= John Shelton (artist) =

English painter

John Shelton (April 1923 – April 1993) was an English painter and ceramic artist born in Shelton, Stoke-on-Trent.

Shelton attended the Burslem School of Art from 1937 to 1942 where he studied under Reginald Haggar. A contemporary and friend of Arthur Berry, he was awarded a scholarship for the Slade School of Fine Art, London which he joined in 1945. He left the Slade in March 1946 due to the financial hardships of artistic life in London before returning to complete his scholarship from 1948-50. It was this in-between period in which Shelton changed his name from Hancock.

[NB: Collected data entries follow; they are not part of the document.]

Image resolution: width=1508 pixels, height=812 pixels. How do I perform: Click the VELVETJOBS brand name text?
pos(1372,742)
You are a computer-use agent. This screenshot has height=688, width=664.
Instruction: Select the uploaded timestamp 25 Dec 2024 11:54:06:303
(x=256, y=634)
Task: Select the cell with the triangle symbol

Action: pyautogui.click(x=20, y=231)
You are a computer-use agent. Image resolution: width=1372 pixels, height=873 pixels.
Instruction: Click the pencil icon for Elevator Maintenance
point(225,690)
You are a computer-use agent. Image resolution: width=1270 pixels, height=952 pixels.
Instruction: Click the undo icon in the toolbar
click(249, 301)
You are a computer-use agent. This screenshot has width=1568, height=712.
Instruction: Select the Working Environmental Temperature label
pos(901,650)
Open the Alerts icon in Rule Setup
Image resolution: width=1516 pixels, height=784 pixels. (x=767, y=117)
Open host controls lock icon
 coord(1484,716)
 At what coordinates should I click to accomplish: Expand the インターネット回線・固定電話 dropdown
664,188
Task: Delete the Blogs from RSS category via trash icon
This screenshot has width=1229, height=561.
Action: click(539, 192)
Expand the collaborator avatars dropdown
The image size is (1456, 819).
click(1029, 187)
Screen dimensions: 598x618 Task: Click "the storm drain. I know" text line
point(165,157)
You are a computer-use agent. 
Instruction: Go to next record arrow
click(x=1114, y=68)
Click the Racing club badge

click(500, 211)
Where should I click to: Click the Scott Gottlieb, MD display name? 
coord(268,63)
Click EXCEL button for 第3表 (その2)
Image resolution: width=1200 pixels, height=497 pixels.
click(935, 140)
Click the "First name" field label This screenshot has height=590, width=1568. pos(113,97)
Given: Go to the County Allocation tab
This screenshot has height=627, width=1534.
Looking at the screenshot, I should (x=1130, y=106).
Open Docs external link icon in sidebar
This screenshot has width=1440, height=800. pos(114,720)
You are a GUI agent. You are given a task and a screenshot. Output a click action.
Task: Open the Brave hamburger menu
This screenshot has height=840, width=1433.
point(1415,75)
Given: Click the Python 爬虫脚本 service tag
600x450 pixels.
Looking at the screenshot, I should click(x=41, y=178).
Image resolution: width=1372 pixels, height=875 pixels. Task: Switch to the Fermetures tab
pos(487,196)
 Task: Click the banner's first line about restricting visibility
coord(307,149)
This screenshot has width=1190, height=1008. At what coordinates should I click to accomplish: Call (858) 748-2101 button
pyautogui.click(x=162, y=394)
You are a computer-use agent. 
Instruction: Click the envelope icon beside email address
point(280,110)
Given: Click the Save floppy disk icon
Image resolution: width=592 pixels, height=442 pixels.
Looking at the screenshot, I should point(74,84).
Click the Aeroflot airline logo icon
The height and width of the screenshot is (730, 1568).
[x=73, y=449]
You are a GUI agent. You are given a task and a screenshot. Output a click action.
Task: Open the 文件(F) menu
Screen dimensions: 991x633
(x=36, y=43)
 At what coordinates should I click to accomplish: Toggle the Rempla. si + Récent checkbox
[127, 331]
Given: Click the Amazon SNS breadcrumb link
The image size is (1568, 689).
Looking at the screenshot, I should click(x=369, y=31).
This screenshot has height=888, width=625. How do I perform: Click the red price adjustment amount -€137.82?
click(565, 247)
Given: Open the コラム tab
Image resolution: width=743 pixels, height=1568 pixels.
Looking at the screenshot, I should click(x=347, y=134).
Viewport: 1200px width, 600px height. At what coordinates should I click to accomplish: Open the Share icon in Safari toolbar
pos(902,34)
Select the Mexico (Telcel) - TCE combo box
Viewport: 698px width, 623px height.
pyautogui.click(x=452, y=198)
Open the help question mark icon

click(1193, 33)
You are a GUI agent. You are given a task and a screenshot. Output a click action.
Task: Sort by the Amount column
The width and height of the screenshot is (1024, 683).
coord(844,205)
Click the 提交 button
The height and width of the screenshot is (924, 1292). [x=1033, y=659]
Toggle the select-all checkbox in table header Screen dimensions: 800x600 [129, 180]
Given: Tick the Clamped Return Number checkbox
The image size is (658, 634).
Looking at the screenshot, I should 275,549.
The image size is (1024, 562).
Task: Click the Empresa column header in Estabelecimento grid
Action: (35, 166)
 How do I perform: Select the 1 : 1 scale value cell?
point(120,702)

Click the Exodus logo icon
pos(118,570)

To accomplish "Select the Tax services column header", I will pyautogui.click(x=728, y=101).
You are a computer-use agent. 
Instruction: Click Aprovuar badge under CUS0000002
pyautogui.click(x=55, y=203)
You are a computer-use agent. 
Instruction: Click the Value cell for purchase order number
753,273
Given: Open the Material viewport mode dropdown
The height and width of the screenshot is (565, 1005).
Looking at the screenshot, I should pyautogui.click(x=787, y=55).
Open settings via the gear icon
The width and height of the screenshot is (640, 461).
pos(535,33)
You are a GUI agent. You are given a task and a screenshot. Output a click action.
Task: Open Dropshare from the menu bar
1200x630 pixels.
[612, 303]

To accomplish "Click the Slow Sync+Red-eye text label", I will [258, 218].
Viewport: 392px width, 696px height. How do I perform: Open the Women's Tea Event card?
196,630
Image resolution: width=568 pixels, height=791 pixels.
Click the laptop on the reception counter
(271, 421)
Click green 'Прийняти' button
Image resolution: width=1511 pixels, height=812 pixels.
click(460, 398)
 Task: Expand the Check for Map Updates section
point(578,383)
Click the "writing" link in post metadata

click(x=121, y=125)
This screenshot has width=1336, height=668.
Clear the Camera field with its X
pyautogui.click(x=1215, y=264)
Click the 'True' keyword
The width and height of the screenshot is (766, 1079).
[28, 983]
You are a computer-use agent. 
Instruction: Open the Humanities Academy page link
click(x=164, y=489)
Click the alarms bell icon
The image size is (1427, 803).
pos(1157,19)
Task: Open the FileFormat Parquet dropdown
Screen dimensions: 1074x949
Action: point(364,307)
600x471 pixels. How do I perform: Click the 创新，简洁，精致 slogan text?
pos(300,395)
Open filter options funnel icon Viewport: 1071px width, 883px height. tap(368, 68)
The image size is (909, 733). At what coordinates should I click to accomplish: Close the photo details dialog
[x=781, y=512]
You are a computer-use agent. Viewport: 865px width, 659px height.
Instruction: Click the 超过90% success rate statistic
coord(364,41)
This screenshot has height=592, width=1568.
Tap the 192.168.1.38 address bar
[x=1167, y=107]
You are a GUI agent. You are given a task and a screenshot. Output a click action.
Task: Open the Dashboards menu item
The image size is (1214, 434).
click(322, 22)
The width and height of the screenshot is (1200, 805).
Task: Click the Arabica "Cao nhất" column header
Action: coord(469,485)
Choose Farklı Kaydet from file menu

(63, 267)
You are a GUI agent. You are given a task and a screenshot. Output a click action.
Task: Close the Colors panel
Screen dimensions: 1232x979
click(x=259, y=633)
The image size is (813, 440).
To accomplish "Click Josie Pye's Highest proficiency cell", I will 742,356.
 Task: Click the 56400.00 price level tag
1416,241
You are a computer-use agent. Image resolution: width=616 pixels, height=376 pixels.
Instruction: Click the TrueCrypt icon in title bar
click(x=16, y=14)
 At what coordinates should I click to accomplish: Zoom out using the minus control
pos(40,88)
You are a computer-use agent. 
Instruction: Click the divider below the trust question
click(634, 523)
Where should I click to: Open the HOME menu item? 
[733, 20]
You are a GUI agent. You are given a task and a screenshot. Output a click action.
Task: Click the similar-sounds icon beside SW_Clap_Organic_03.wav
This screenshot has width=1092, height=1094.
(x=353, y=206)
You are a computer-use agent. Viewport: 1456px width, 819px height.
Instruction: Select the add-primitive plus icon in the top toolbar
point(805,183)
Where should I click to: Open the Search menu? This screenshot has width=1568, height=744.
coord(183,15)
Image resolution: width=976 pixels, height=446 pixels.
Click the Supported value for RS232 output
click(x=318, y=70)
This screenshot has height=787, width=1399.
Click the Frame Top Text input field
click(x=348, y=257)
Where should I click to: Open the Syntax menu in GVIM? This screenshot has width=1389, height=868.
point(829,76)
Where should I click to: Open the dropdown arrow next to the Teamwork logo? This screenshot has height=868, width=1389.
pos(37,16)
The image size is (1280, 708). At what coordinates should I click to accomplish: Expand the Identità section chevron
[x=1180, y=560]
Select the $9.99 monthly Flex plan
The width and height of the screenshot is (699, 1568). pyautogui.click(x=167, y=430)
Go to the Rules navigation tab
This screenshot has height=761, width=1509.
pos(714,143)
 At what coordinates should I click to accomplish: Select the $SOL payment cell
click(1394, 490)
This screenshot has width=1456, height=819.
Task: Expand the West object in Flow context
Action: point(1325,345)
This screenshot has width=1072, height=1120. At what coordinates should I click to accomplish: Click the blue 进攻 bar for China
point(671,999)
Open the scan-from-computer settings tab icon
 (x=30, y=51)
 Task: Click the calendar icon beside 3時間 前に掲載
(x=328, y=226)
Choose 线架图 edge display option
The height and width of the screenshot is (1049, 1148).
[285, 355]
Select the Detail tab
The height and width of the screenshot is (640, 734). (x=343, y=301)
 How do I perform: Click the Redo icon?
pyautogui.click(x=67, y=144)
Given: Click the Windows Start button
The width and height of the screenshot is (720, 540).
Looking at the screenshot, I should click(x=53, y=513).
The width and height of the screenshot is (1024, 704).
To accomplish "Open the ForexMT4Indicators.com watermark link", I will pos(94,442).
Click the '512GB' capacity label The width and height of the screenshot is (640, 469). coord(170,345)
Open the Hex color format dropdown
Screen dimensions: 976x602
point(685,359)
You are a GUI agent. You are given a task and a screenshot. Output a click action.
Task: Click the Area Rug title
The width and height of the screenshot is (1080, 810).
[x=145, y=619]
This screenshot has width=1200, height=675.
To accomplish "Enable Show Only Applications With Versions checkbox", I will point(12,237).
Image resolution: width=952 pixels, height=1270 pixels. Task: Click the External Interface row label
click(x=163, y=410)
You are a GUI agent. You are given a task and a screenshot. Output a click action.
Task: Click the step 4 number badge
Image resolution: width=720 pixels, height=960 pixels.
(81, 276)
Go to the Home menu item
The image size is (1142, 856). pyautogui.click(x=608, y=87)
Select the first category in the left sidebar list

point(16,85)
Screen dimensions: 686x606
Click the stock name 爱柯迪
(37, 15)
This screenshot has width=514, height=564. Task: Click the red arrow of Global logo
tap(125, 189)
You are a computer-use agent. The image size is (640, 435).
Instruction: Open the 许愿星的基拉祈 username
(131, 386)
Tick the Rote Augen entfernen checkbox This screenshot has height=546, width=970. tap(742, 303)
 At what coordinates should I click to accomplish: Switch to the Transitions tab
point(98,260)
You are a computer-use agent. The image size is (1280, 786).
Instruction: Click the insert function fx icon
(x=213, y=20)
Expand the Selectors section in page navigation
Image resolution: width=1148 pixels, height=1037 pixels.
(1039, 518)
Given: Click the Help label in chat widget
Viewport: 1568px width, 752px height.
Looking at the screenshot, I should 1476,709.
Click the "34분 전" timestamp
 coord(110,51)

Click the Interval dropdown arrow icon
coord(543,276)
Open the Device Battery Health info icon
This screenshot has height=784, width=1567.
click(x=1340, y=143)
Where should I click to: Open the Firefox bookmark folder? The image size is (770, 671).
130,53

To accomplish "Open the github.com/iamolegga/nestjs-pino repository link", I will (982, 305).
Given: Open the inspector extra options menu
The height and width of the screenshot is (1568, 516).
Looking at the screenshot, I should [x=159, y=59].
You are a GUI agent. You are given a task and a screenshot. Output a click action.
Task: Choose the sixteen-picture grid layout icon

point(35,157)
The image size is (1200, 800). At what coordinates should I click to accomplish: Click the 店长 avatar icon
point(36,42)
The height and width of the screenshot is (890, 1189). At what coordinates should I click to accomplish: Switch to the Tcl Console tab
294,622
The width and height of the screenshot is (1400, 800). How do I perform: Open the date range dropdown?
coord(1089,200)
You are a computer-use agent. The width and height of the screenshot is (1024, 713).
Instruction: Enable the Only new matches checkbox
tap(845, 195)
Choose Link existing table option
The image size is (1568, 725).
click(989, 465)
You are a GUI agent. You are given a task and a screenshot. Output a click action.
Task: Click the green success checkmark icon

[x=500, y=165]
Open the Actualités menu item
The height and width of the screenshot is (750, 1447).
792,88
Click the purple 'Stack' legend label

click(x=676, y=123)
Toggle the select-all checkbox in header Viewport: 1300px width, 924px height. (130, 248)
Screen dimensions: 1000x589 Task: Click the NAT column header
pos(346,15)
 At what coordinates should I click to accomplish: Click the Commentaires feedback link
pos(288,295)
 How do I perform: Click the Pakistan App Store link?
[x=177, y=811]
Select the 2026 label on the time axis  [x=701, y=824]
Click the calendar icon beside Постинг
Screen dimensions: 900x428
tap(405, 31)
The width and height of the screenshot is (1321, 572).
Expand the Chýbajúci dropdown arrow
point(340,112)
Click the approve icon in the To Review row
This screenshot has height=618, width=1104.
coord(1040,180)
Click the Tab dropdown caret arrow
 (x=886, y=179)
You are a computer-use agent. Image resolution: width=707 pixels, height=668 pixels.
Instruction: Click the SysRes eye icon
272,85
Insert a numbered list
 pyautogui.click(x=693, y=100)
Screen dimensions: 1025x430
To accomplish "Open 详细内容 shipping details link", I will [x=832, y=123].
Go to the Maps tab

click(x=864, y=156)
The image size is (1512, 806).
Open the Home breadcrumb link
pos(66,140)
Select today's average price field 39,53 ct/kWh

Shelton was in Fitzrovia in the mid 1940s and was in the circle of John Minton, Robert Colquhoun and Robert MacBryde, Colquhoun in particular providing artistic influence. Shelton's best-known work is the series of Cat and Table paintings, and the Potteries Museum acquired one such example in 1988.

British artist and critic Reginald Haggar noted that Shelton "was one of a richly endowed bunch of students who have gone on to enrich the tradition of oil [and watercolour] painting in this country and the field of art teaching".

Shelton produced a large series of monotypes. Shelton was also a prolific pottery-maker, and he incorporated themes from Greek mythology in several of his ceramic pieces. Theseus, the Minotaur and the centaur were typical subjects.

Shelton's work resides in the Potteries Museum & Art Gallery and in many private collections, including those of the actor Freddie Jones and the late Pat Phoenix. Shelton's work was most recently exhibited in October 2012 alongside that of fellow students Arthur Berry and Norman Cope.